Inheriting mineral rights or assets can be an exciting bit of news. However, the issues involved in owning -– or sharing ownership –- of mineral rights are different from the more straightforward status of owning property or real estate. Though owning mineral assets can be very lucrative, the owner –- or, as is often the case, owners plural –- need to understand and educate themselves in this slightly obscure realm of law.
Reading this post is a good first step. The following will touch on the main points of mineral rights ownership –- including vital information on taxes — and will present links for further reading.
What Are The Main Issues Surrounding Mineral Rights Inheritance?
Mineral rights, which are often separate from property or surface rights, entitle the owner to any oil, gas, iron or other commodities contained beneath the surface of a particular acreage of land. When specified in a will, it is the executor’s responsibility to sign off on the transfer deed and to deposit this with the county clerk’s office. This legally transfers the mineral rights or royalties to you.
Another common way to be notified of a change of ownership is when a representative from an oil company contacts you. This sometimes will result in a “hard-sell” wherein the representative tries to pressure you into signing off ownership for a percentage of the profits from the mineral development, called royalties.

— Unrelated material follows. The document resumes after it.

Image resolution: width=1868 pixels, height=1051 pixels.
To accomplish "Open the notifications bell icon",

Giving in to this pressure is not advised. Thoroughly educate yourself on what the proper royalty payments should be. Also important is to try to get into contact with any other potential heirs. This can result in higher royalty payments for more beneficiaries.

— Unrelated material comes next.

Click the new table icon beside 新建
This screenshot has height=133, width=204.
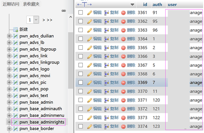(x=16, y=29)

Related to this is the issue of dilution. Dilution refers to when mineral rights are attached to a surface parcel of land –- most often in rural areas -– and generations of a family and their families have spread out across the country, and the percentage of ownership of the land and mineral rights are obscured. For instance, the first owner may have passed ownership equally to several children, who then divided the property further, and so on.
This issue is important because the percentage of ownership has a direct relation to the percentage of royalties one is entitled to. It is vital here to conduct a thorough search of the public records facility of the county where the rights are located for copies of the mineral deeds. This is important to avoid legal problems in the future if, say, some heirs that were legally entitled to profits were not informed of their ownership.
A Look at Taxes
After settling all of the issues with heirs and deeds and negotiating a fair price with the mineral development company, be prepared to pay several varieties of taxes. County, state and federal taxes usually come into play here, but again, do your research because you want to get as much as possible from your rights without paying undue amounts to Uncle Sam.
The majority of states where mineral development is common levy a severance tax on oil or gas, based either or volume or value of the production. Most counties levy a tax only when the land is producing, which is collected annually. Learn more about county ad valorem taxes here.
The IRS taxes royalties received from mineral production as regular income. Happily, federal tax law provides a way to deduct up to 15% of this income via a depletion allowance. Read about this here. Another, though more complex, method for reducing your mineral rights tax bill is to take advantage of a 1031 exchange. This allows one to defer capital gains tax bills from the sale of mineral rights by exchanging them for a “like-kind” property, for example, other mineral rights or property.